- [Work item] Give back the data in full. Leave nothing out.

- [Recorded data]
^^^^^^^^
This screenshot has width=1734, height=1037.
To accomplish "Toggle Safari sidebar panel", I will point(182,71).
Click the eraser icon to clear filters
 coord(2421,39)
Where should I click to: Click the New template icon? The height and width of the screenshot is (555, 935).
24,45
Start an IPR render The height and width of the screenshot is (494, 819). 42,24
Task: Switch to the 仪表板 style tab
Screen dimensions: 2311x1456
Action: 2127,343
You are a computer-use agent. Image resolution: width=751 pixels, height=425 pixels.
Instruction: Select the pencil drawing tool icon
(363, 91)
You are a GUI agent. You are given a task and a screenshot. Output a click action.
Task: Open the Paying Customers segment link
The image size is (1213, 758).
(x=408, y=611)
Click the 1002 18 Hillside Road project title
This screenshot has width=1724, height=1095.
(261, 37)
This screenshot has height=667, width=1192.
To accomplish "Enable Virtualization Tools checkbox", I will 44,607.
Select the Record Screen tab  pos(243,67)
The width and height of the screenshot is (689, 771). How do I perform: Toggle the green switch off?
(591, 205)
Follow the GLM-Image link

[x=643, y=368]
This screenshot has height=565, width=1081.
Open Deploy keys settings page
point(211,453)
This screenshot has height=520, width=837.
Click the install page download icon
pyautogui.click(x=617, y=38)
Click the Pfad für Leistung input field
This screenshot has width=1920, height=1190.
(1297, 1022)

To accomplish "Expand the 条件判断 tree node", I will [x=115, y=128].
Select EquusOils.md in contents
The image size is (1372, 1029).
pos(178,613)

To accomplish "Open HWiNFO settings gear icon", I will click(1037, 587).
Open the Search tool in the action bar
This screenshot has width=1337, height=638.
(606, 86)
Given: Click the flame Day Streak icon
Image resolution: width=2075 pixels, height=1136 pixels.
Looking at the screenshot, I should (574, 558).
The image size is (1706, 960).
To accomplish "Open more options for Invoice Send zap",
^^^^^^^^
- [Finished exercise]
This screenshot has width=1734, height=1037.
To accomplish "Toggle Safari sidebar panel", I will point(182,71).
Click the eraser icon to clear filters
 coord(2421,39)
Where should I click to: Click the New template icon? The height and width of the screenshot is (555, 935).
24,45
Start an IPR render The height and width of the screenshot is (494, 819). 42,24
Task: Switch to the 仪表板 style tab
Screen dimensions: 2311x1456
Action: 2127,343
You are a computer-use agent. Image resolution: width=751 pixels, height=425 pixels.
Instruction: Select the pencil drawing tool icon
(363, 91)
You are a GUI agent. You are given a task and a screenshot. Output a click action.
Task: Open the Paying Customers segment link
The image size is (1213, 758).
(x=408, y=611)
Click the 1002 18 Hillside Road project title
This screenshot has width=1724, height=1095.
(261, 37)
This screenshot has height=667, width=1192.
To accomplish "Enable Virtualization Tools checkbox", I will 44,607.
Select the Record Screen tab  pos(243,67)
The width and height of the screenshot is (689, 771). How do I perform: Toggle the green switch off?
(591, 205)
Follow the GLM-Image link

[x=643, y=368]
This screenshot has height=565, width=1081.
Open Deploy keys settings page
point(211,453)
This screenshot has height=520, width=837.
Click the install page download icon
pyautogui.click(x=617, y=38)
Click the Pfad für Leistung input field
This screenshot has width=1920, height=1190.
(1297, 1022)

To accomplish "Expand the 条件判断 tree node", I will [x=115, y=128].
Select EquusOils.md in contents
The image size is (1372, 1029).
pos(178,613)

To accomplish "Open HWiNFO settings gear icon", I will click(1037, 587).
Open the Search tool in the action bar
This screenshot has width=1337, height=638.
(606, 86)
Given: Click the flame Day Streak icon
Image resolution: width=2075 pixels, height=1136 pixels.
Looking at the screenshot, I should (574, 558).
The image size is (1706, 960).
To accomplish "Open more options for Invoice Send zap",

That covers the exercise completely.